Metagenomic and metatranscriptomic sequences from the May–June 2010 Amazon Continuum study are available from NCBI under accession numbers SRP039390 (metagenomes) and SRP037995 (metatranscriptomes) (Satinsky et al., 2014b). The NCBI sequences are fastq files with internal standard sequences and rRNA sequences (metatranscriptomes only) removed. Sequences are also available at the iMicrobe database under project number CAM_ P_0001194 (http://data.imicrobe.us). The iMicrobe sequences are QC’d fasta files of joined paired-end reads, also with internal standards and rRNA sequences (metatranscriptomes only) removed. Metadata accompanying the omics data sets are available at the BCO-DMO data repository (http://www.bco-dmo.org/project/2097).

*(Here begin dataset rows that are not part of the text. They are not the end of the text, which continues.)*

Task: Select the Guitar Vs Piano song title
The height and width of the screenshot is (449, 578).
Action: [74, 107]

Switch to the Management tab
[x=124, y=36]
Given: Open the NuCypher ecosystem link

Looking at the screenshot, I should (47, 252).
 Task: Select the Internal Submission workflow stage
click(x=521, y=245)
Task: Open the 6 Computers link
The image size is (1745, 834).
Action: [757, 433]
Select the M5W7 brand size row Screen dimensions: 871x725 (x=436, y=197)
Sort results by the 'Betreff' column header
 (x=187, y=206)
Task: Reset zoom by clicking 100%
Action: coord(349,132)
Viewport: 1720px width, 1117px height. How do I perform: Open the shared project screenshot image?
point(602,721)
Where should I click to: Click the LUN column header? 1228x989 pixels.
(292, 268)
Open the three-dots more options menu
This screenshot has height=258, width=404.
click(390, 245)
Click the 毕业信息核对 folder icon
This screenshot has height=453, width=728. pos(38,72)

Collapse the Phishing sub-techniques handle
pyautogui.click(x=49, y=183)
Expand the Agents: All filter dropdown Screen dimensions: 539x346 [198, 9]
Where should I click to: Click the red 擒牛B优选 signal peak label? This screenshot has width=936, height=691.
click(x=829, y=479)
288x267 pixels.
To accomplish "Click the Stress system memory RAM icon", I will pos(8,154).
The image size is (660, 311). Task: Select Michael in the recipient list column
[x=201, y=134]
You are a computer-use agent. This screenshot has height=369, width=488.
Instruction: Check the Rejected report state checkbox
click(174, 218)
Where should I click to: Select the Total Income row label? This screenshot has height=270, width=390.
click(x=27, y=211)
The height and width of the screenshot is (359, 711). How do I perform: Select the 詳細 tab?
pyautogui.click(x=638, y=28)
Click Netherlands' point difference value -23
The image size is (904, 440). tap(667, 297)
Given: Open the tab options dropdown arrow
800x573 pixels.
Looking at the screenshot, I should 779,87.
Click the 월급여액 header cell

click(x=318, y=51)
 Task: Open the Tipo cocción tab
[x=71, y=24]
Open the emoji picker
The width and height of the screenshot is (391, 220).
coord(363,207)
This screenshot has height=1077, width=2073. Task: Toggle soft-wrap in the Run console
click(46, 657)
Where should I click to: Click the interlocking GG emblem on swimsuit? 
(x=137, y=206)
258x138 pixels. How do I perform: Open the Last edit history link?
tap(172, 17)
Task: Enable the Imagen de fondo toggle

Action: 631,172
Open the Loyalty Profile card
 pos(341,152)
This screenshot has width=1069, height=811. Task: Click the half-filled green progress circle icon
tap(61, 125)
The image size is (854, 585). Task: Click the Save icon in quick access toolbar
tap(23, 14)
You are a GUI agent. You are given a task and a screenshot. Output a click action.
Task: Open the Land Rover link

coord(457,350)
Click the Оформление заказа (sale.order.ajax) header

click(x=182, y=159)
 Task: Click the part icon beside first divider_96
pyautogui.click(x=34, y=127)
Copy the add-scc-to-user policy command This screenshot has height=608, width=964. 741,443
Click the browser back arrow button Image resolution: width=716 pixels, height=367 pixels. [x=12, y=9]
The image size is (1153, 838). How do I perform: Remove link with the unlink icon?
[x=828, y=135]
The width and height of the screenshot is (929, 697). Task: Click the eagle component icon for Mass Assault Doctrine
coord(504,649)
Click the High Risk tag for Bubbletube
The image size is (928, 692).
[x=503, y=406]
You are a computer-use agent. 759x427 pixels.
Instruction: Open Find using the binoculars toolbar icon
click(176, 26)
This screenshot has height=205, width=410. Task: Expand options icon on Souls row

Measurements of environmental parameters were made as previously described (Goes et al., 2014; Medeiros et al., 2015).

Results and discussion

Genes and transcripts were collected in May–June 2010 from free-living (operationally defined as 0.2–2.0 μm) and particle-associated (2.0–156 μm) microbial communities in surface water at six stations in the Amazon River Plume (Table 1). The stations were grouped into three salinity-based classes following a scheme suggested previously (Subramaniam et al., 2008): low-salinity Stations 10 and 23 (salinity <30), mesohaline Stations 3, 2 and 25 (salinity 30–35), and oceanic Station 27 (salinity >35) (Figure 1, Table 1).

Figure 1
figure 1

(a) Amazon Plume stations sampled May–June 2010 superimposed on salinity contours interpolated from the shipboard underway system. (b) Environmental data. (c) Transcript inventories (mRNAs l−1) for the 10 bacterial or archaeal taxonomic bins contributing the most transcripts at each station.

Taxonomic composition

Patterns of bacterial and archaeal genes and transcripts were determined from duplicate metatranscriptomic and metagenomic data sets for each size fraction and station (24 of each type). A previous study analyzing only data from Station 10 showed that free-living cells made a greater contribution to the community transcriptome because of their higher cell numbers (resulting in more transcripts per liter), but particle-associated cells had higher rates of gene expression (more transcripts per gene copy) (Satinsky et al., 2014a). In this study, data from five additional plume locations in addition to Station 10 allowed a comparison of microbial expression patterns from the outer continental shelf to oceanic waters.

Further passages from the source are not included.